TASK DIRECTIONS: Starting at the beginning of the material and going through the line that contains "click(1380, 65)", rewrite those lines as a numbered list, leaving out any blank lines.

ENTRIES SHOWN:
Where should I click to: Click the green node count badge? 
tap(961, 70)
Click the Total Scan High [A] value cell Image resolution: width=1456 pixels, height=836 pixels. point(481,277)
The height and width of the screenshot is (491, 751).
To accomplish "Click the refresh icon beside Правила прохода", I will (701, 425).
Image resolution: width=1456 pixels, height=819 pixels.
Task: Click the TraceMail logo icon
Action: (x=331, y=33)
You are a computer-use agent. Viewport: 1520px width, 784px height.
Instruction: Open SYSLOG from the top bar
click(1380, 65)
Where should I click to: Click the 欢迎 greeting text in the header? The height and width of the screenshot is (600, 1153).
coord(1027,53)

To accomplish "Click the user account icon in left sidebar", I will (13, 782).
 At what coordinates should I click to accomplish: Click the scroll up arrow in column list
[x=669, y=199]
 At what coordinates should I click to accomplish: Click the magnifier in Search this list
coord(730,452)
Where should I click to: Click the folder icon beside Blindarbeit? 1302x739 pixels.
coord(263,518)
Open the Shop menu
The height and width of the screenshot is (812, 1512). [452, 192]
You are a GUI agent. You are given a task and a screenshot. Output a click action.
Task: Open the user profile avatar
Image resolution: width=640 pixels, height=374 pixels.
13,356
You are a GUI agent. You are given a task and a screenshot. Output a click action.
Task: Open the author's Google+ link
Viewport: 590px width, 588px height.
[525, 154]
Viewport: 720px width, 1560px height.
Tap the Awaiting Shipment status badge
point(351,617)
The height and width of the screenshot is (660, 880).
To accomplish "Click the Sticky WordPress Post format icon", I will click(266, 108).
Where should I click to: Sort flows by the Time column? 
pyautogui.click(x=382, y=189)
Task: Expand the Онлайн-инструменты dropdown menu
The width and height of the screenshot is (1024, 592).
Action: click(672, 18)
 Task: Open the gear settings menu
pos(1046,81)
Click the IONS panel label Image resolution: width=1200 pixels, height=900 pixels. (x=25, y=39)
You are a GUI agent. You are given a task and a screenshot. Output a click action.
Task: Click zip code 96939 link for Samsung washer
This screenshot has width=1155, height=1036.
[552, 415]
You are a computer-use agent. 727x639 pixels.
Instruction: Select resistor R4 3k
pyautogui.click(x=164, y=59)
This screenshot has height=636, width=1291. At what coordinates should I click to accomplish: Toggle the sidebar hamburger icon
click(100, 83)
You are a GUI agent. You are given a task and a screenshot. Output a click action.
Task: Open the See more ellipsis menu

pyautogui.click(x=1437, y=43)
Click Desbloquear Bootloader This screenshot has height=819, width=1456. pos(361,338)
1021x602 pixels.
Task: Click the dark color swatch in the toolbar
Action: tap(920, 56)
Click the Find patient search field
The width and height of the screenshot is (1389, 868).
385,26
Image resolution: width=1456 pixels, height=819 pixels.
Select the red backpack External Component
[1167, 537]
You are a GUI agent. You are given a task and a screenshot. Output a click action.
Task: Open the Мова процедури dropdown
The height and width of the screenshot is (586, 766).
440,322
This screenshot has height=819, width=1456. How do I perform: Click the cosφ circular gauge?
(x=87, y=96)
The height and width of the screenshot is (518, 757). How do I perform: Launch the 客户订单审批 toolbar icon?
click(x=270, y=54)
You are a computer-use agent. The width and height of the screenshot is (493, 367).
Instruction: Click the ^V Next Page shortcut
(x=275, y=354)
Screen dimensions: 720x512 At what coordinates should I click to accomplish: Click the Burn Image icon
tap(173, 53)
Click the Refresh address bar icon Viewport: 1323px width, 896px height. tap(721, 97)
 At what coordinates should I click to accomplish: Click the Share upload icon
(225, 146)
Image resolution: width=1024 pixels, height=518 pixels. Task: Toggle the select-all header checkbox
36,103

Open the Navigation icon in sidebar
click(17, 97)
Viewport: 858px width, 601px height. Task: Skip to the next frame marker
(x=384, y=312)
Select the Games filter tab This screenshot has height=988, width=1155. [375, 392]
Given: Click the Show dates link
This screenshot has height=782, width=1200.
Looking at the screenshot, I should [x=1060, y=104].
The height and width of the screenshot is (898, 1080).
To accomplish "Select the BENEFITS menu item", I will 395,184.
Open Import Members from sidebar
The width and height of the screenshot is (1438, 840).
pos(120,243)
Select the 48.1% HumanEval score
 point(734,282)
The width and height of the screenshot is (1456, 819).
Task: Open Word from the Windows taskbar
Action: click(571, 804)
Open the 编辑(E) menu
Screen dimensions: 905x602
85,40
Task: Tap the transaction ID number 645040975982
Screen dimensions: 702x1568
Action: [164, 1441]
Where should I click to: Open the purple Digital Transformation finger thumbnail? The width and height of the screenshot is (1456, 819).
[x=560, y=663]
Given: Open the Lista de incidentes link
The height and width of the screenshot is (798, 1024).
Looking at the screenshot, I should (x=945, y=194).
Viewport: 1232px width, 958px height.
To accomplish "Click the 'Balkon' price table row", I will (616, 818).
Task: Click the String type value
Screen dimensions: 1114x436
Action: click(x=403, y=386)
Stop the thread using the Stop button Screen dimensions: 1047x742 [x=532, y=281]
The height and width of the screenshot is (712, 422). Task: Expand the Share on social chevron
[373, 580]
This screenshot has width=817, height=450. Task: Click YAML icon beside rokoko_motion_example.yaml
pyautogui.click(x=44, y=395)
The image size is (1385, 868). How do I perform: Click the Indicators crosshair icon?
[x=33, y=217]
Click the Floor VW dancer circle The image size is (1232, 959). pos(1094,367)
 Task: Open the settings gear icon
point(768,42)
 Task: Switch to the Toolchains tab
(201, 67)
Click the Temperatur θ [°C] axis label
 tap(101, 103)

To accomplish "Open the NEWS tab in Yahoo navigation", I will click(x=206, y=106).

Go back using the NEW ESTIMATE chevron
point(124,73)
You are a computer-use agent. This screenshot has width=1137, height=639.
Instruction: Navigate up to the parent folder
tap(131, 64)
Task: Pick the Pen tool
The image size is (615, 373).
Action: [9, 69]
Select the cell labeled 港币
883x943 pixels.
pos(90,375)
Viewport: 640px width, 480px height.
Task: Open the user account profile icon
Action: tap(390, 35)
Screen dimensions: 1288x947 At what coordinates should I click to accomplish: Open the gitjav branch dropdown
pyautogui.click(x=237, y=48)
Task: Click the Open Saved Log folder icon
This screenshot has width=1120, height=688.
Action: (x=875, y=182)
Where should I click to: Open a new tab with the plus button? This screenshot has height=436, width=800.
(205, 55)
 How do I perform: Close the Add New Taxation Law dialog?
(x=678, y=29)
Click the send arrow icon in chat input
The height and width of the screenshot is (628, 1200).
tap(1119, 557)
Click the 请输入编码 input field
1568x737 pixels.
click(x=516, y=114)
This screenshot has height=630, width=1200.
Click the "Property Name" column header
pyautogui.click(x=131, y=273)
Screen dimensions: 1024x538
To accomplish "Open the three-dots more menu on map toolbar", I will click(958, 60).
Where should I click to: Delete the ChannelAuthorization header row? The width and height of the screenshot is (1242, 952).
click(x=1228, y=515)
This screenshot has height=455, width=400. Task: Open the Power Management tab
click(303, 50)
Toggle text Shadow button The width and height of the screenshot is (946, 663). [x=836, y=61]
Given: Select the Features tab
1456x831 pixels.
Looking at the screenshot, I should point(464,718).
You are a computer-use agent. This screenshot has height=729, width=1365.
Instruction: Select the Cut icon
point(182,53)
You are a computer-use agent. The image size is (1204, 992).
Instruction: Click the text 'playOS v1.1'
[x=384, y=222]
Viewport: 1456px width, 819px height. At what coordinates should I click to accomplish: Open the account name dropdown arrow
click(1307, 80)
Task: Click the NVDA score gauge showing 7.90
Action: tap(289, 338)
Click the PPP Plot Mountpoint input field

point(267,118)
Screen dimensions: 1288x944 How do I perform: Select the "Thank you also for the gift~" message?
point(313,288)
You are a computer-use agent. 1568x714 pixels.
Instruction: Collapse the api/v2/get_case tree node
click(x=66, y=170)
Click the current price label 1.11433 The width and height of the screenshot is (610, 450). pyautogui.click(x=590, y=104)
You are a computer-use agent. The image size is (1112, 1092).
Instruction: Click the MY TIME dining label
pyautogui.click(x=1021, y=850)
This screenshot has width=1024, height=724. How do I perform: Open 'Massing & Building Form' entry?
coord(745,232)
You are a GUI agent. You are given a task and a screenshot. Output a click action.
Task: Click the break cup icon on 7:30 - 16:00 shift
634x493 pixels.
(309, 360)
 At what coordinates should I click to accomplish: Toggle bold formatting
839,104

COMPLETE OUTPUT:
1. Where should I click to: Click the green node count badge? 
2. tap(961, 70)
3. Click the Total Scan High [A] value cell Image resolution: width=1456 pixels, height=836 pixels. point(481,277)
4. The height and width of the screenshot is (491, 751).
5. To accomplish "Click the refresh icon beside Правила прохода", I will (701, 425).
6. Image resolution: width=1456 pixels, height=819 pixels.
7. Task: Click the TraceMail logo icon
8. Action: (x=331, y=33)
9. You are a computer-use agent. Viewport: 1520px width, 784px height.
10. Instruction: Open SYSLOG from the top bar
11. click(1380, 65)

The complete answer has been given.